> [EXCERPT TO READ]
● ● ●

I have a dear friend, with whom I have frequently (and occasionally annoyingly) waxed lyrical about the necessity of "change" and how it must be embraced with affection and a hungry sense of curiosity. Of course, I believe that...but I will admit to her that change is not always easy. Life is full of curves and bends and that can make life very interesting. There is often, however, a small measure of anxiety in not knowing for certain what will appear around the next corner.
|Not that we ever run fast enough...but generally good advice.|
Setting out in any new direction is a time for a deep breath, a desire for exploration, and an open mind. And not unlike leaving the safety of the trailhead parking lot, with a new and intriguing hill to climb - there must be a degree of planning and preparation. There's the need for a map and compass, extra clothes, water bottles topped up, adequate "nourishment" for the journey, and sufficient spirit of adventure to explore trails that beckon - especially those that may not even be on the map.

● ● ●

> [SUPPLIED DATA]

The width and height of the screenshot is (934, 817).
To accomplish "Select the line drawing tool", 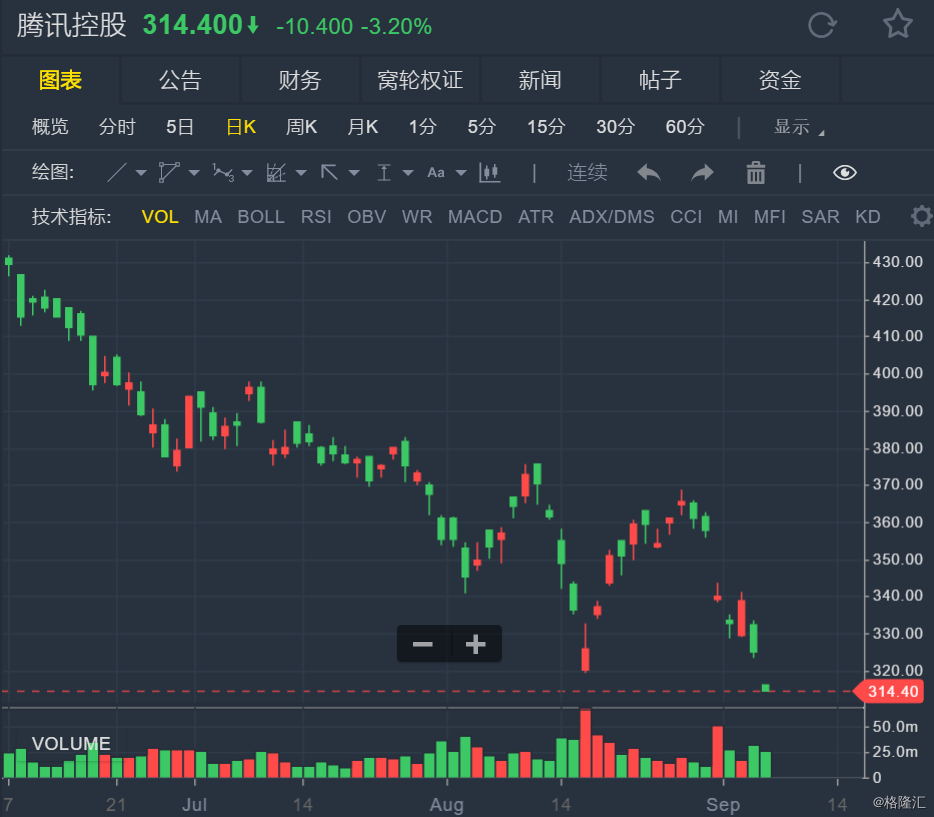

● ● ●

> [WORK TO COMPLETE]
a: In the passage on embracing change, what three things does setting out in any new direction call for?
b: Continue the passage on embracing change from its final sentence, in the same voice.

> [THE RESULTS]
a: A deep breath, a desire for exploration, and an open mind.

b:
After planning and preparation, some sense of continuity is also essential. Continuity brings comfort. The pack that you know fits well, the hiking boots that feel familiar, the rain gear that has already proven to be dependable serve to enhance the experience. There is less left to chance. You know you can trust and depend on your kit.
I suppose that's what "comfort food" is all about especially when everything around seems strange and new, or when the "territory" is just a little unfamiliar. For me, it's a good time to sit down to a steaming casserole of macaroni and cheese, just the way mum made it when I was a little boy - with extra strong cheddar and a crispy topping of oven-broiled Parmesan cheese. A few mouthfuls, and life seems normal again. The gastronomic pleasure, experienced decades ago, returns and there is a reconnection to a time that was safe and comfortable and familiar.
|Almost home...and ready to welcome the corners and curves of change.|
So yes, new adventures and directions always benefit from planning and preparation. And after you set out from life's familiar "trailheads", the moments of uncertainty (that will come) can be soothed by a gentle retreat into the familiar.
The morning run, once again, is that familiar place for us. It serves as an anchor, a place of sanctuary, an opportunity for refreshment and revitalisation. It is the comforting and strengthening routine that ensures, for the rest of the day, we'll more confidently brave the corners and the curves.
And it is often those unexplored paths, and the newly discovered trails that bring the greatest delight of all.
*"Dreich"...a good Old Scots word that describes dismal, dreary, overcast, and generally miserable weather. Such days are, of course, admittedly rare here. ;)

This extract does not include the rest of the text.